Learning 23 Oct 2018

How to motivate & engage reluctant readers

By Stojana Popovska, TK teacher-librarian
Photograph by CIS Communications

Reading is important for everyone, especially for children who have much to learn about our world. After all, as Dr Seuss said, “the more that you read, the more things you will know. The more that you learn, the more places you’ll go.” With this in mind, Stojana organised a library bytes session at the TK library on October 3 to help parents with the following questions:

  • Why is reading important?
  • What is considered a ‘just right’ book for your child?
  • Should children read e-books, graphic novels or comic books?
  • How do you motivate and encourage reluctant readers?
  • Where can you find book recommendations?

It was a fruitful session as Stojana shared some very useful tips with parents on how to transform their child from a reluctant reader to a well-read bookworm. Here are some of her recommendations:

  1. Change the location of where you read or simply change the reading routine. A great way to do this is to use a creative reading log that has ideas on reading spots and reading choices. Check off activities you’ve already covered, so your child feels a sense of accomplishment.  
  2. Contrary to popular opinion, graphic novels actually make good reading material for children who find reading prose challenging.
  3. Book trailers often provide a good overview of a particular book, so it’s good for you and your child to watch them before you decide on which books to select (whether you’re borrowing from the school library or purchasing in a bookstore).

▶ **REQUIRED ACTIONS**
A - From the post on reluctant readers, copy out word for word the part that opens with the words containing "How to motivate" and closes with "is reading important?".
B - In the post on reluctant readers, what kind of reading material is said to suit children who find reading prose challenging?

▶ **DATA SECTION**
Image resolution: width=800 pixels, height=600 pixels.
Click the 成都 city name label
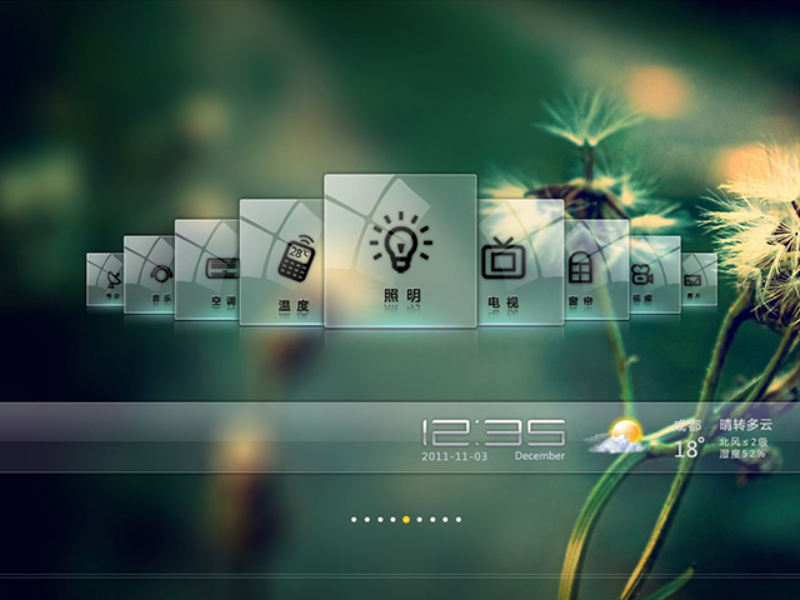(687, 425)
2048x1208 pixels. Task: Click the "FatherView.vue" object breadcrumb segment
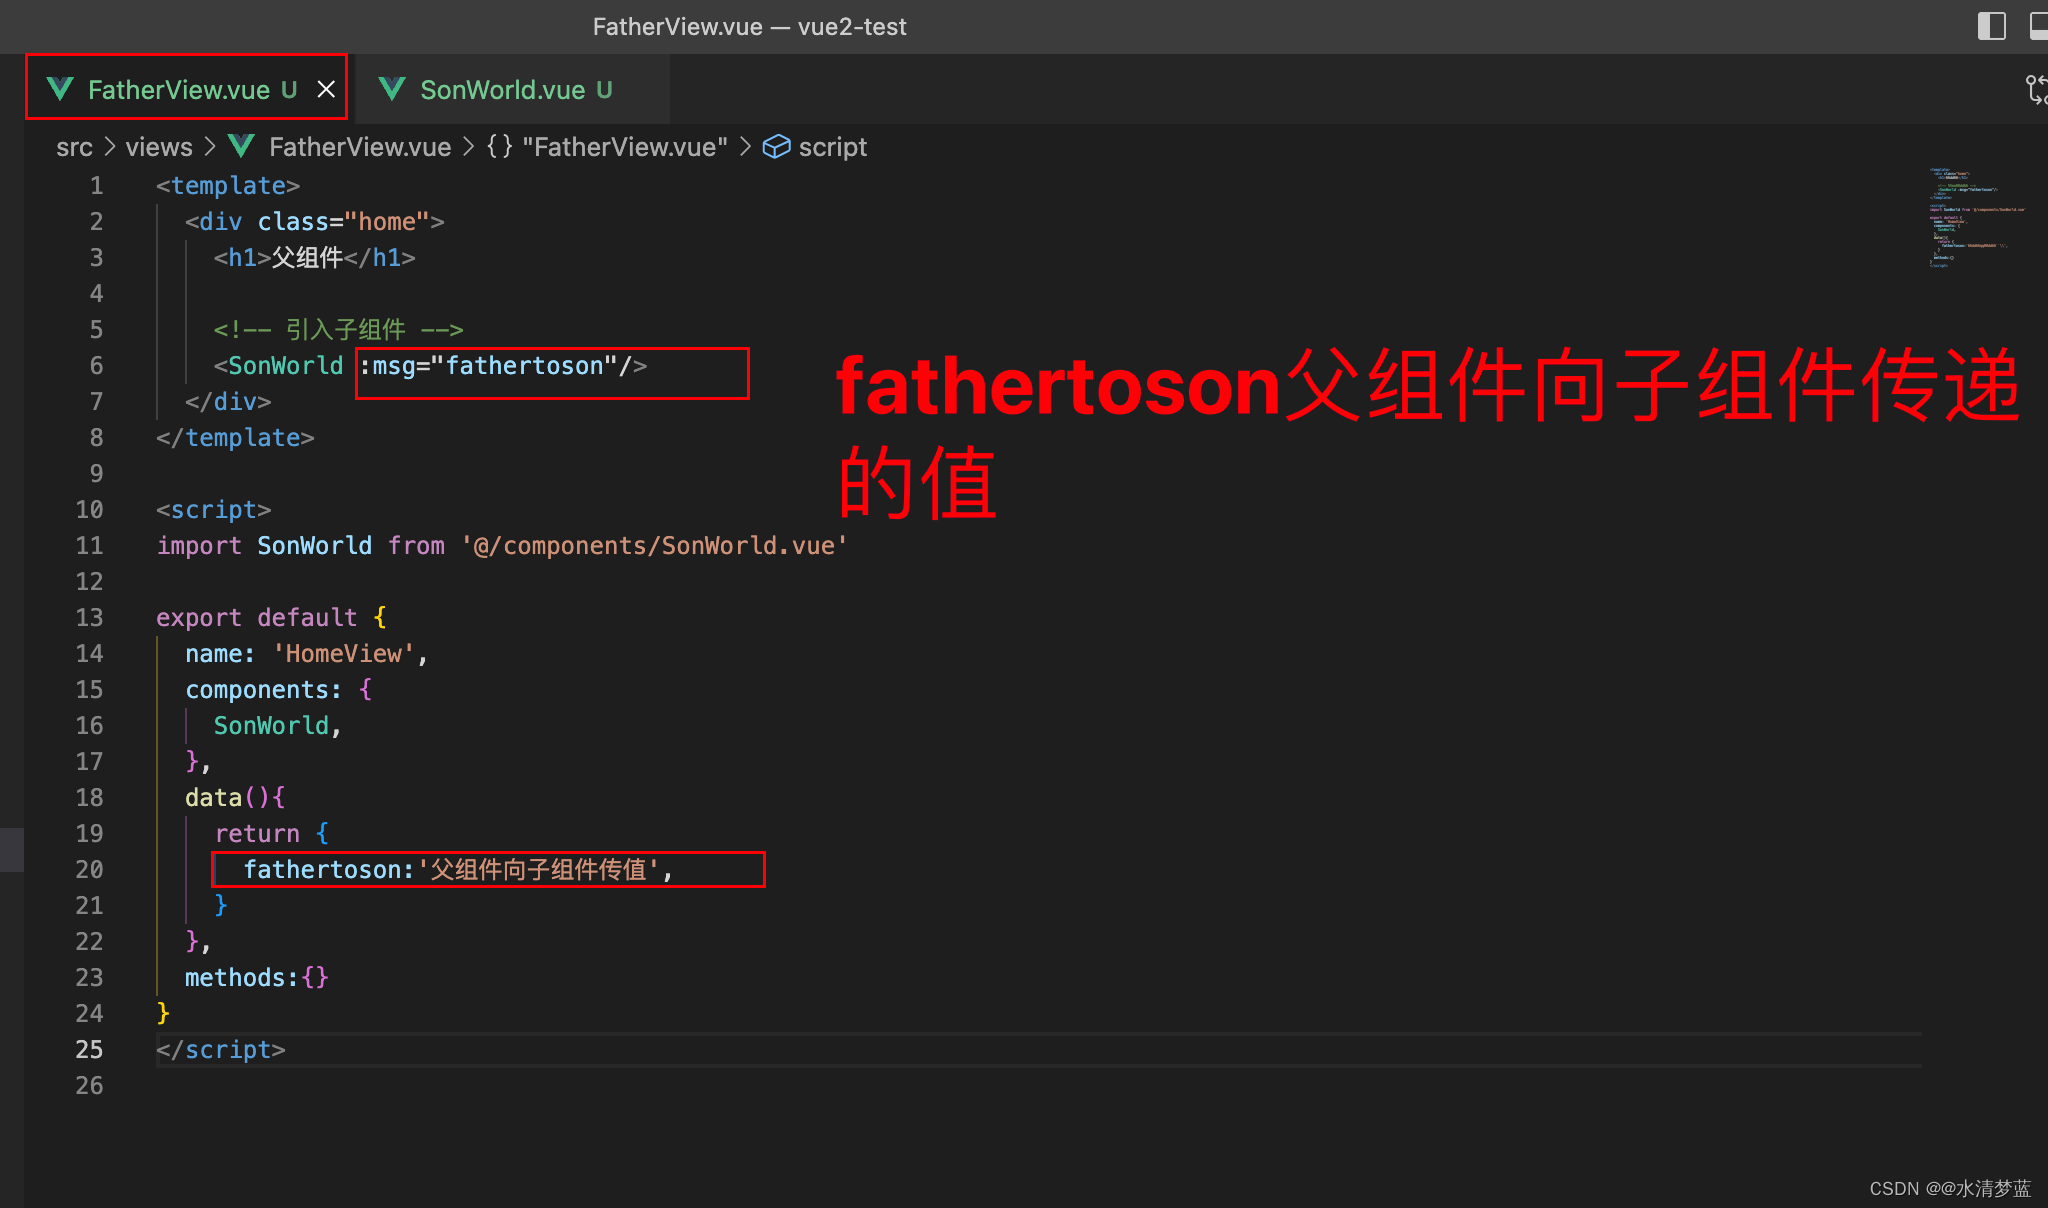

▶ **SET OF ANSWERS**
A -
How to motivate & engage reluctant readers

By Stojana Popovska, TK teacher-librarian
Photograph by CIS Communications

Reading is important for everyone, especially for children who have much to learn about our world. After all, as Dr Seuss said, “the more that you read, the more things you will know. The more that you learn, the more places you’ll go.” With this in mind, Stojana organised a library bytes session at the TK library on October 3 to help parents with the following questions:

  • Why is reading important?

B - Graphic novels.